• _What you need to do_
Update the listing from the line containing "Image resolution: width=996" through the end, swapping "Click" for "Tap" and leaving everything else as it is. Leave the pictures out of your answer.

* start *

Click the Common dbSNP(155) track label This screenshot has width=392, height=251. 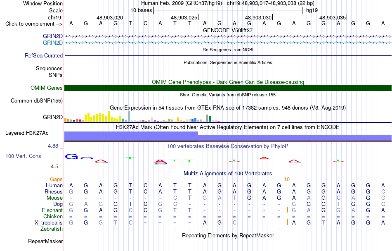point(37,101)
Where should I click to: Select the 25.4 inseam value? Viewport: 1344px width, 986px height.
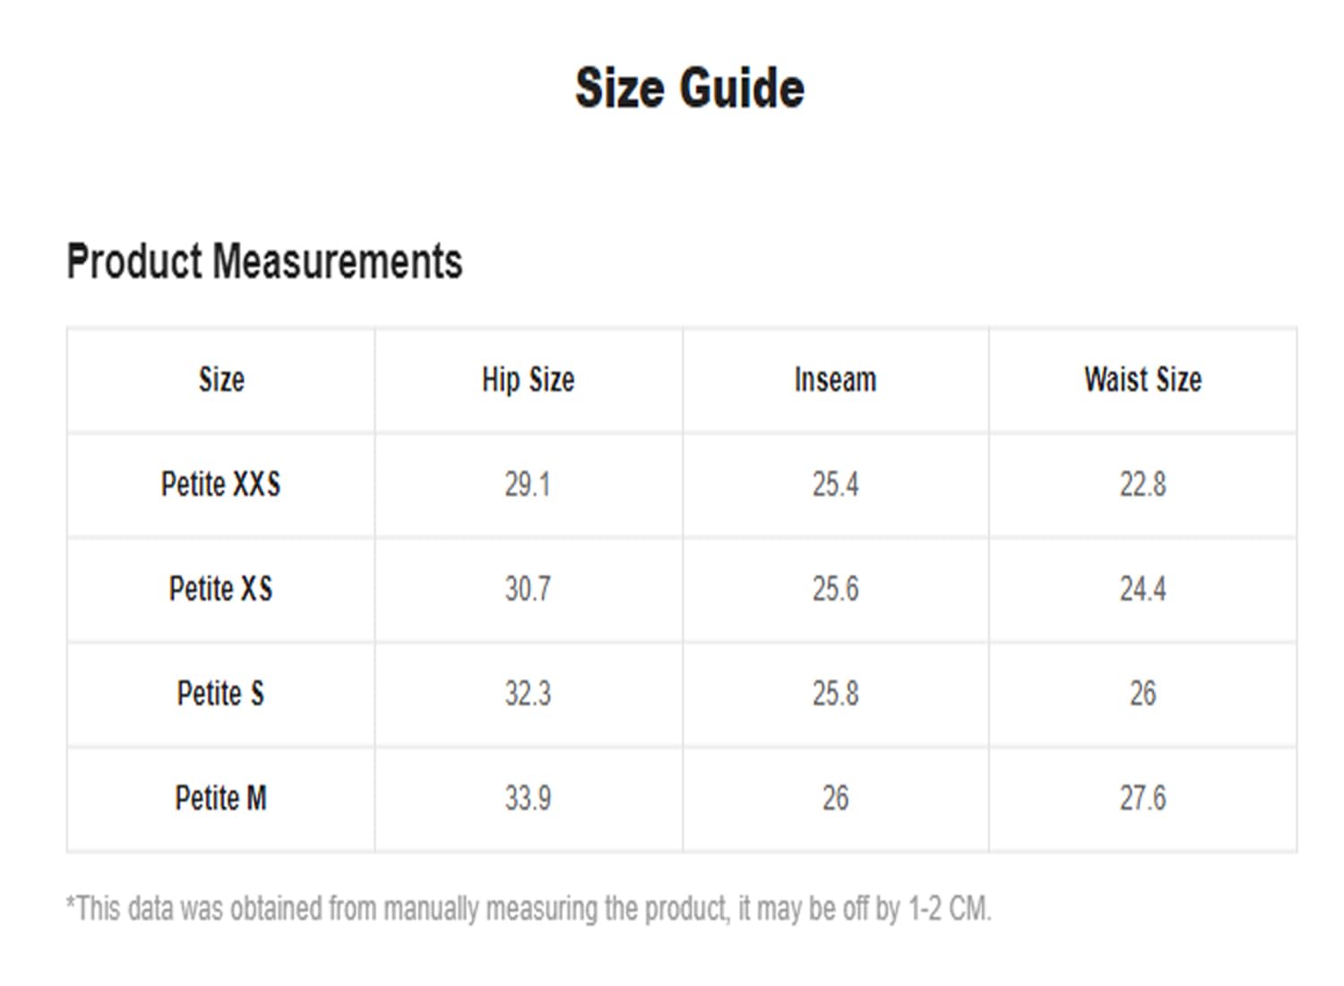click(835, 485)
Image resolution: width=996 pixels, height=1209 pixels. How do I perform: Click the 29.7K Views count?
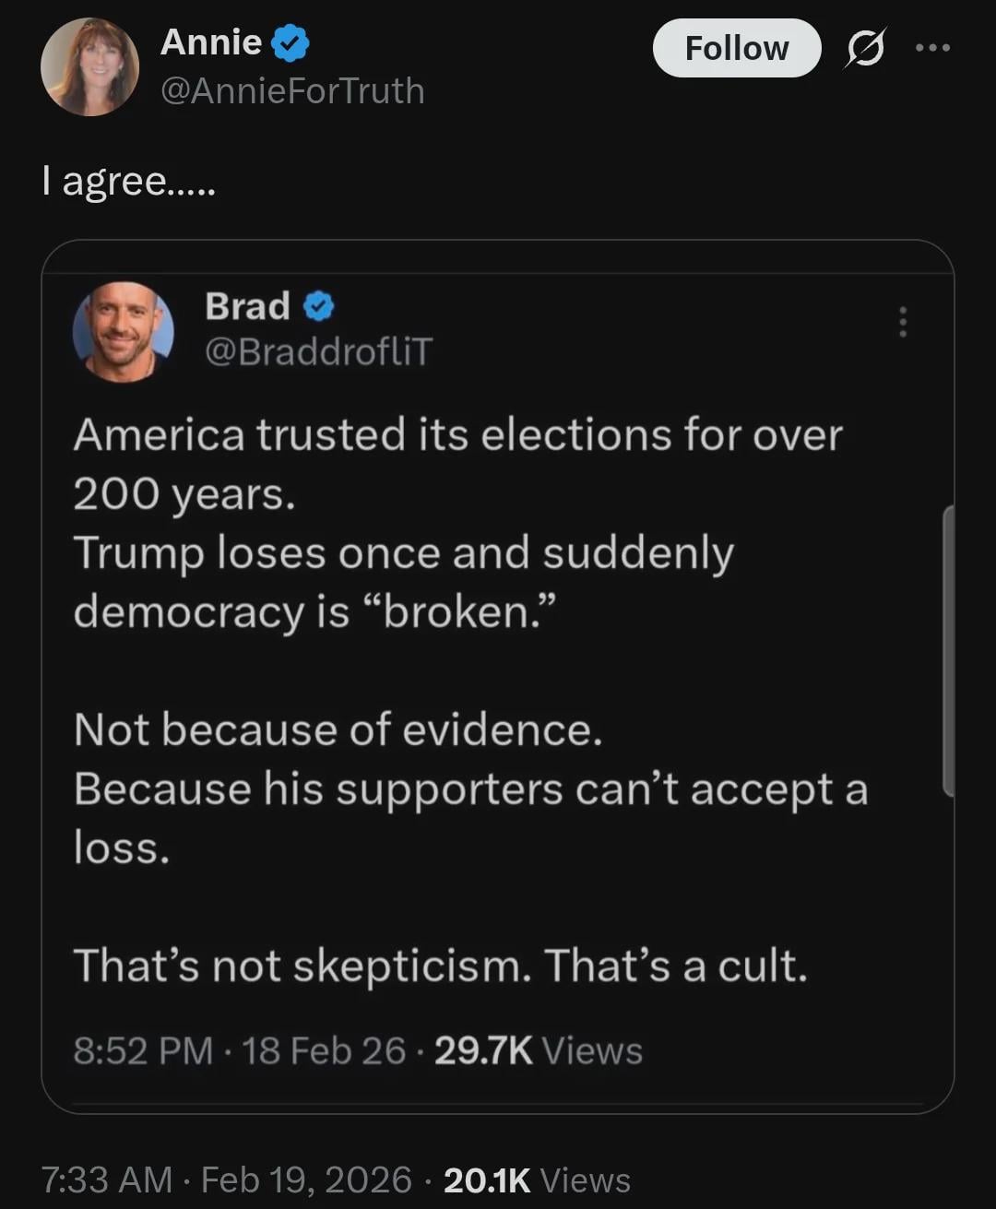tap(538, 1050)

* end *

• _Result of the exercise_
Image resolution: width=996 pixels, height=1209 pixels. How do I perform: Tap the 29.7K Views count?
tap(538, 1050)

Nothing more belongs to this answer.